BEGIN PASSAGE TO READ
- Theatrical release poster

Japanese name
- Kanji: 僕だけがいない街
- Revised Hepburn: Boku Dake ga Inai Machi
- Directed by: Yūichirō Hirakawa
- Written by: Noriko Gotō
- Based on: Boku Dake ga Inai Machi by Kei Sanbe
- Produced by: Kei Haruna; Jungo Maruta; Masahiro Uchiyama;
- Starring: Tatsuya Fujiwara
- Cinematography: Shigetomo Madarame
- Edited by: Naoya Bando
- Music by: Yuki Hayashi
- Production companies: Asahi Shimbun; CJE-Constantin Film Alliance; GYAO!; Hakuhodo DY Media Partners; Hakuhodo DY Music & Pictures; Heyday Films; Horipro; Kadokawa; Kansai Telecasting Corporation; Office Crescendo; Rakuten; UMG Japan; Warner Bros. Japan;
- Distributed by: Warner Bros. Pictures
- Release date: March 19, 2016 (Japan);
- Running time: 120 minutes
- Country: Japan
- Language: Japanese
- Box office: ¥1.4 billion (Japan) ₩33.113 million (Korea)

= Erased (2016 film) =

Boku Dake ga Inai Machi (僕だけがいない街), localized as Erased, is a 2016 Japanese fantasy mystery thriller film adaptation of the manga series of the same name featuring Tatsuya Fujiwara as Satoru Fujinuma. It premiered in cinemas throughout Japan on March 19, 2016. The theme song is "Hear ~Shinjiaeta Akashi~" (Hear 〜信じあえた証〜, lit. Hear ~A proof that you could trust~) by Chise Kanna. The trailer was released on January 14, 2016.

==Plot==
The film begins in 2006 with Satoru Fujinuma, an aspiring manga writer who has his manga once again rejected by his publisher, forcing him to continue working as a deliveryman to support himself. Satoru has the ability to "Rewind," in which he is sent back to a point in the near past to prevent a person around him from enduring a fatal accident. One day, Satoru's mother, Sachiko, senses a man about to abduct a girl and makes Satoru remember a tragedy that happened 18 years ago. Sachiko is later murdered when she is alone in Satoru's apartment. Satoru gives chase to the killer but he is captured by police, who accuse him of the murder. His Rewind activates and he is suddenly sent 18 years into the past, back to his elementary school life in Hokkaido.

Trying to adjust, Satoru remembers that his Rewind came before the murder of Kayo Hinazuki, his classmate, by a child serial killer. He befriends the friendless Kayo, learning that she lives with an abusive mother, Akemi, and stepfather. With his friends and mother's help, Satoru convinces Kayo to attend a double birthday party, as the two have the same birthday. Despite these changes, Kayo is still murdered, and in frustration, Satoru is sent back to the present.

Evading the police, Satoru seeks refuge in the house of Airi Katagiri, a high school student who works as a fellow part-time deliveryman. He realizes that while Kayo's death still occurred, its details have changed. Believing that Satoru is innocent, Airi helps him track down Sachiko's killer. However, this only puts her in danger when her house is burned down in an arson attack. Satoru meets his mother's friend, Makoto Sawada, who confirms that Sachiko's killer and the child serial killer are the same person. When Satoru is again captured by the police, he notices that one of his captors is the killer, activating his Rewind and sending him 18 years back once again.
END PASSAGE TO READ
BEGIN EXCERPTED DATA
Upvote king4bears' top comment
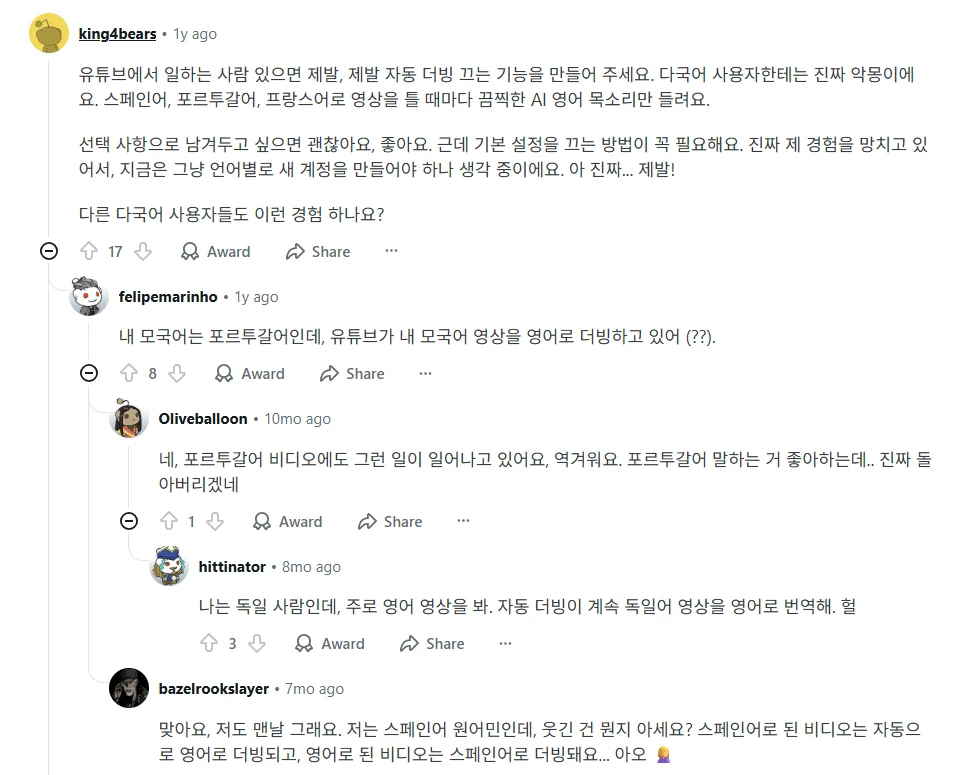This screenshot has width=955, height=775. [x=89, y=252]
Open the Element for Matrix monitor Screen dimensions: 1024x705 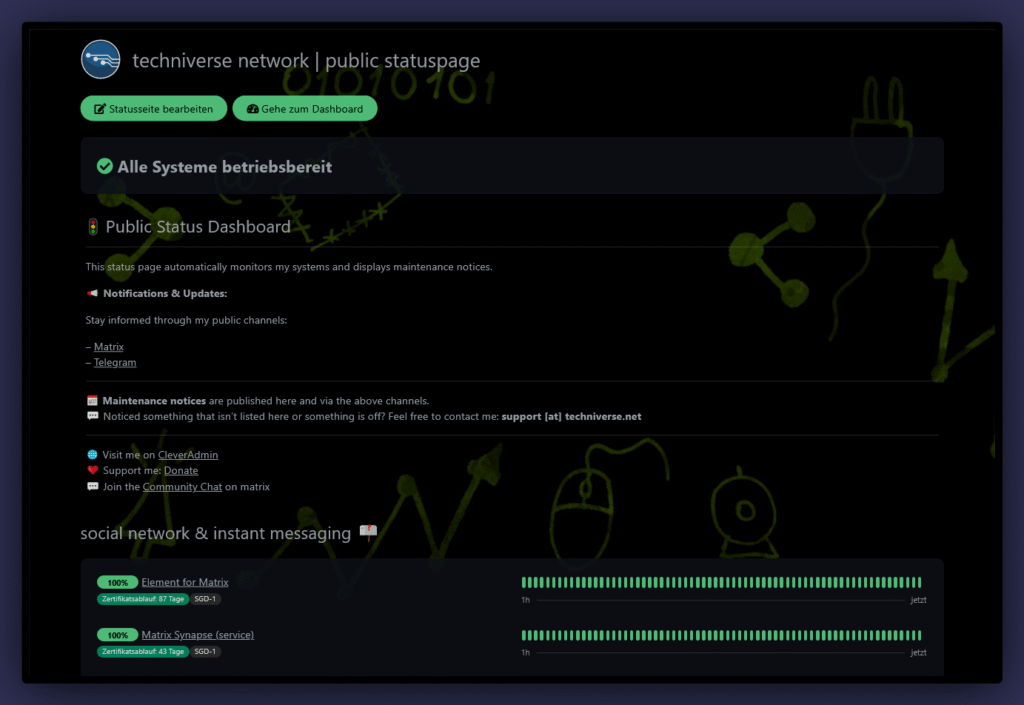[185, 582]
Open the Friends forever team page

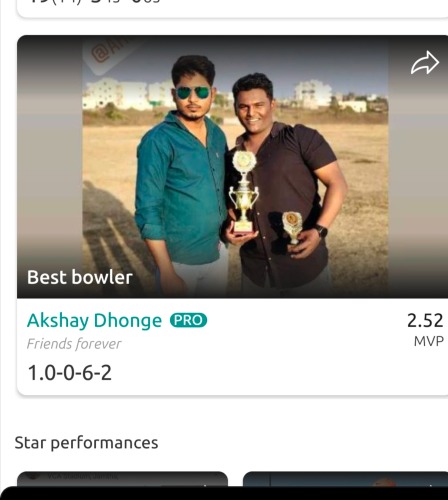pyautogui.click(x=74, y=344)
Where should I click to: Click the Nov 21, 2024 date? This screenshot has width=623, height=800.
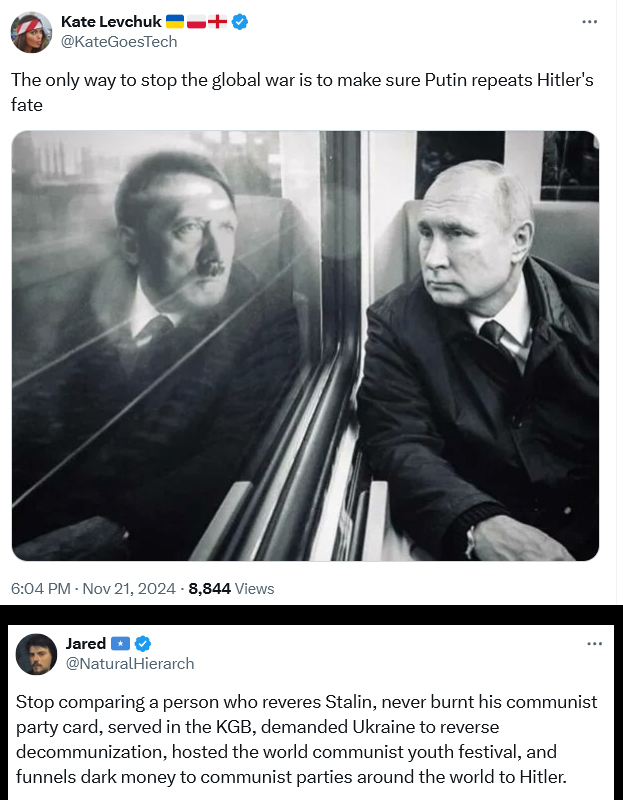click(x=129, y=589)
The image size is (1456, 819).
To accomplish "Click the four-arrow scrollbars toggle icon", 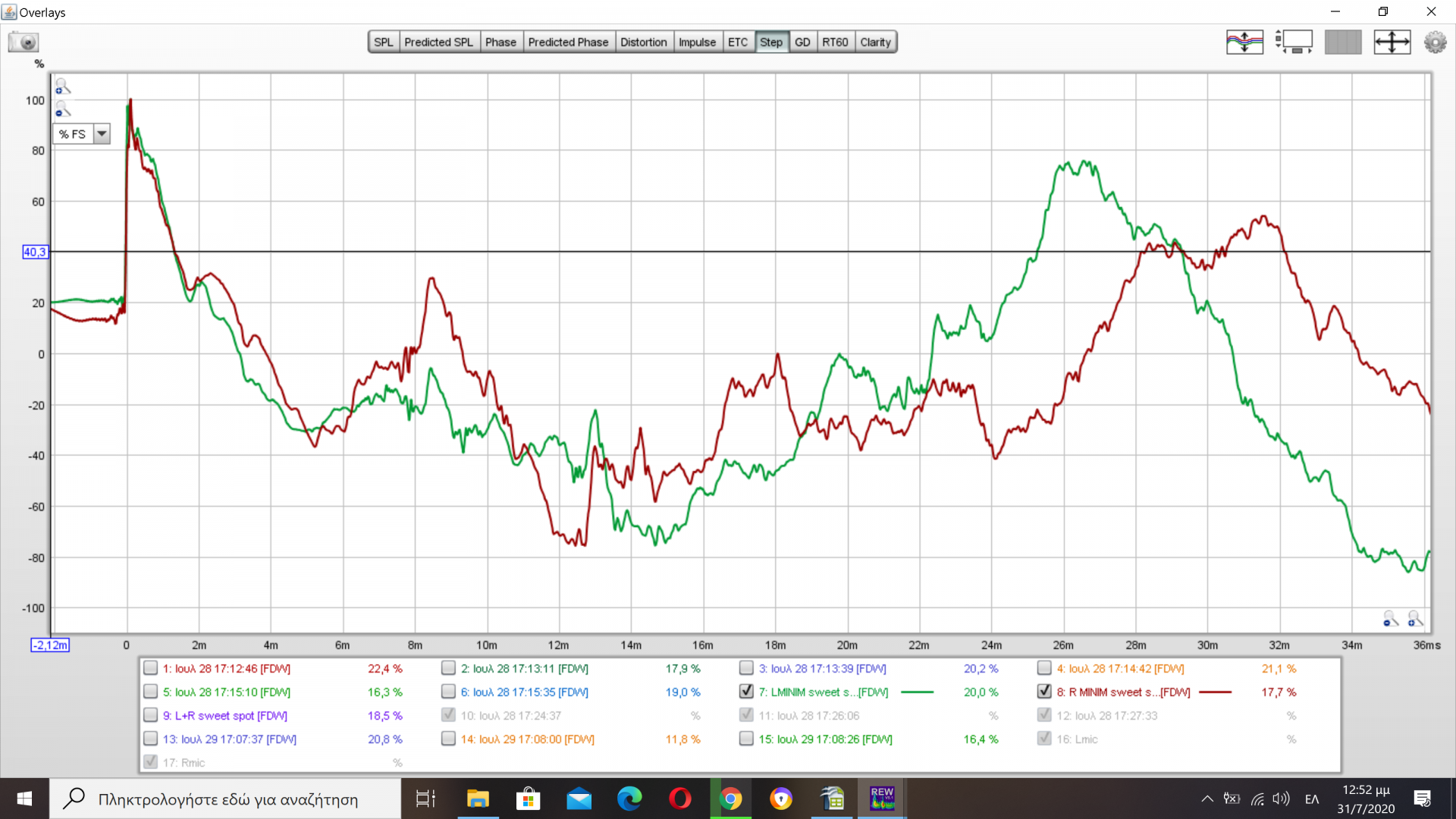I will tap(1392, 42).
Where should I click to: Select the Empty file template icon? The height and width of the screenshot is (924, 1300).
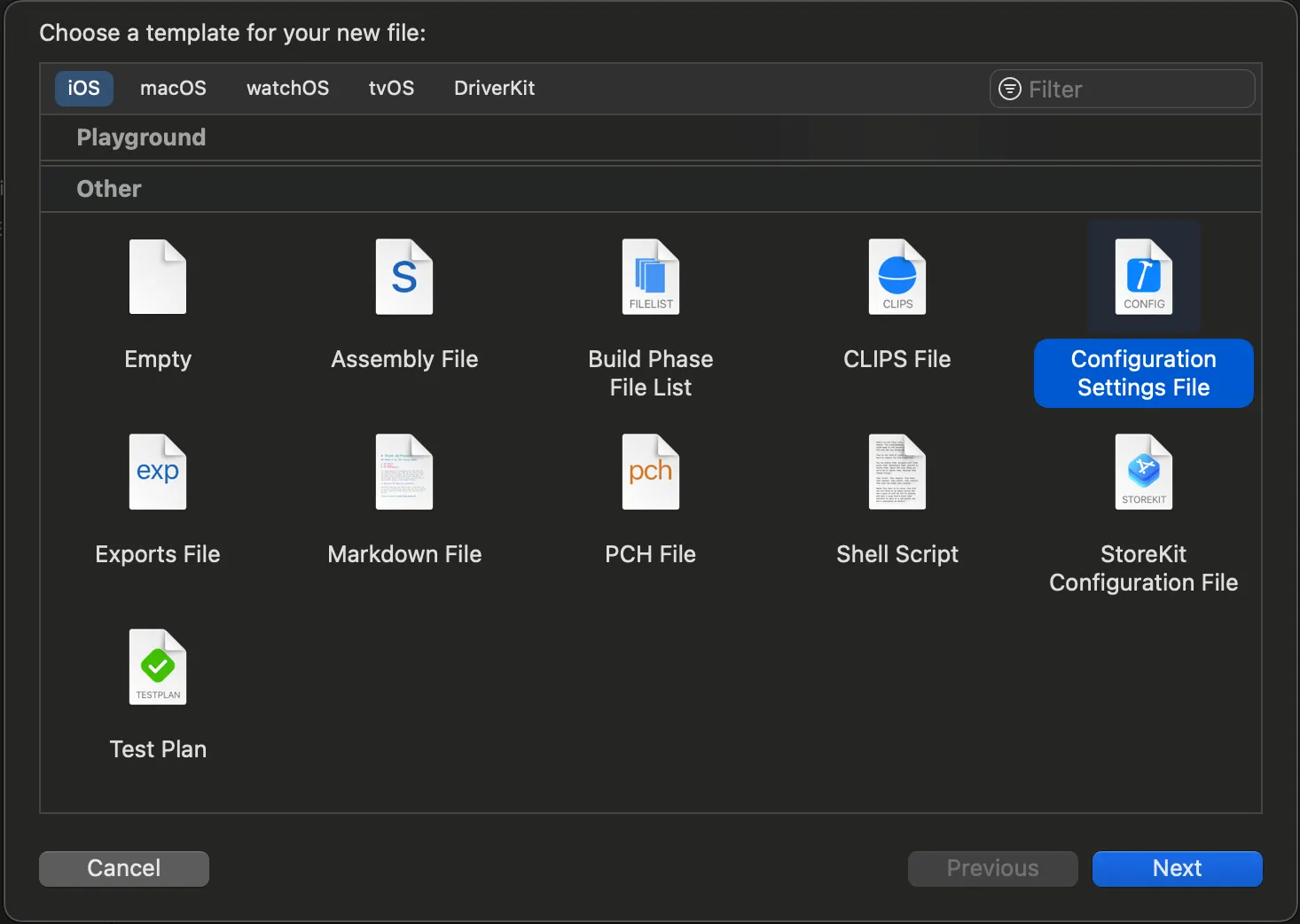[158, 277]
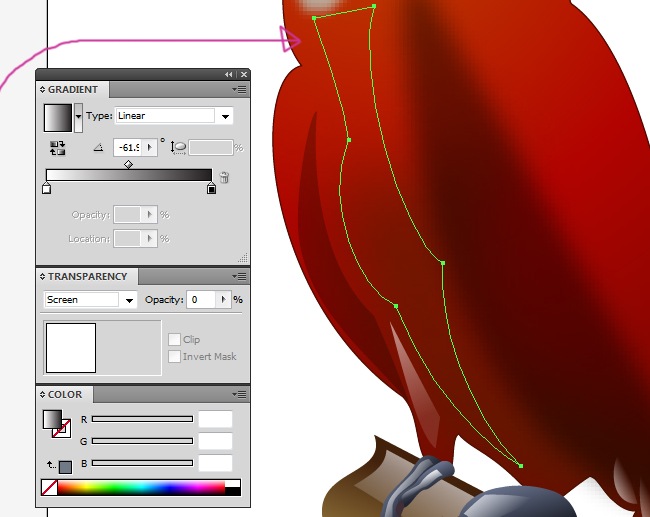The image size is (650, 517).
Task: Click the Transparency panel tab
Action: tap(86, 277)
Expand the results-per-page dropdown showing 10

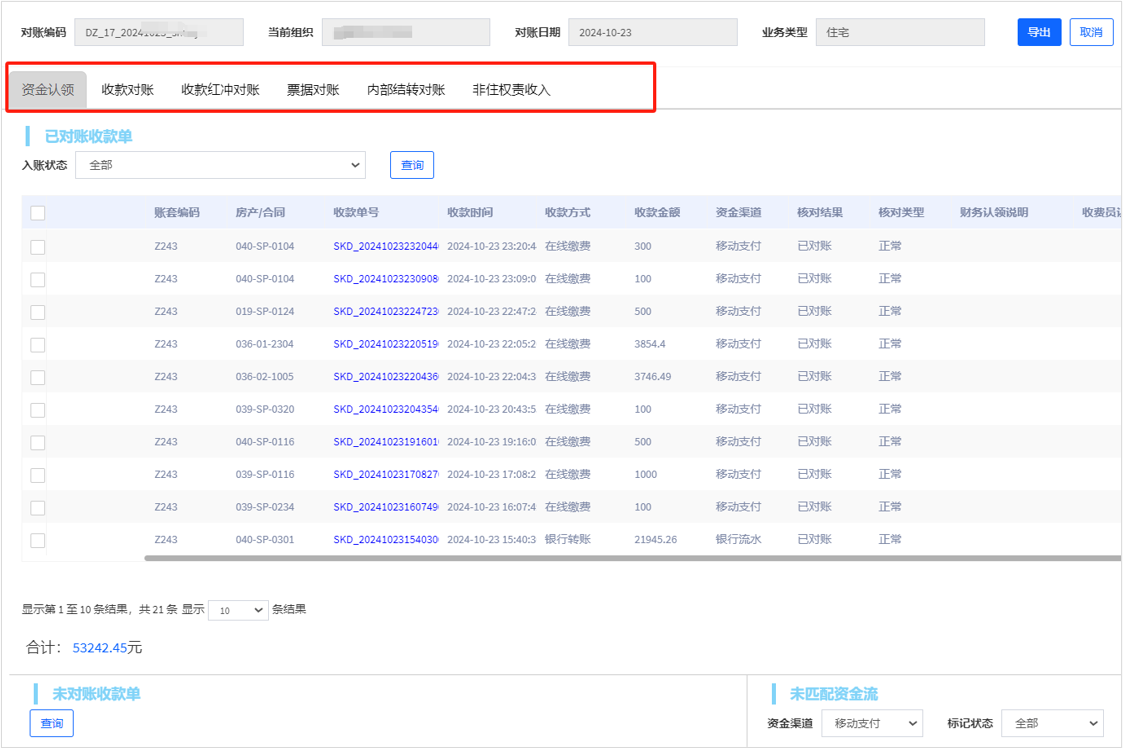[238, 610]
END EXCERPTED DATA
In the article on the film Erased, reproduce the stretch from "Evading the police, Satoru" through "back once again.". The items play no part in what comes next.

EXERCISE RESULT >>
Evading the police, Satoru seeks refuge in the house of Airi Katagiri, a high school student who works as a fellow part-time deliveryman. He realizes that while Kayo's death still occurred, its details have changed. Believing that Satoru is innocent, Airi helps him track down Sachiko's killer. However, this only puts her in danger when her house is burned down in an arson attack. Satoru meets his mother's friend, Makoto Sawada, who confirms that Sachiko's killer and the child serial killer are the same person. When Satoru is again captured by the police, he notices that one of his captors is the killer, activating his Rewind and sending him 18 years back once again.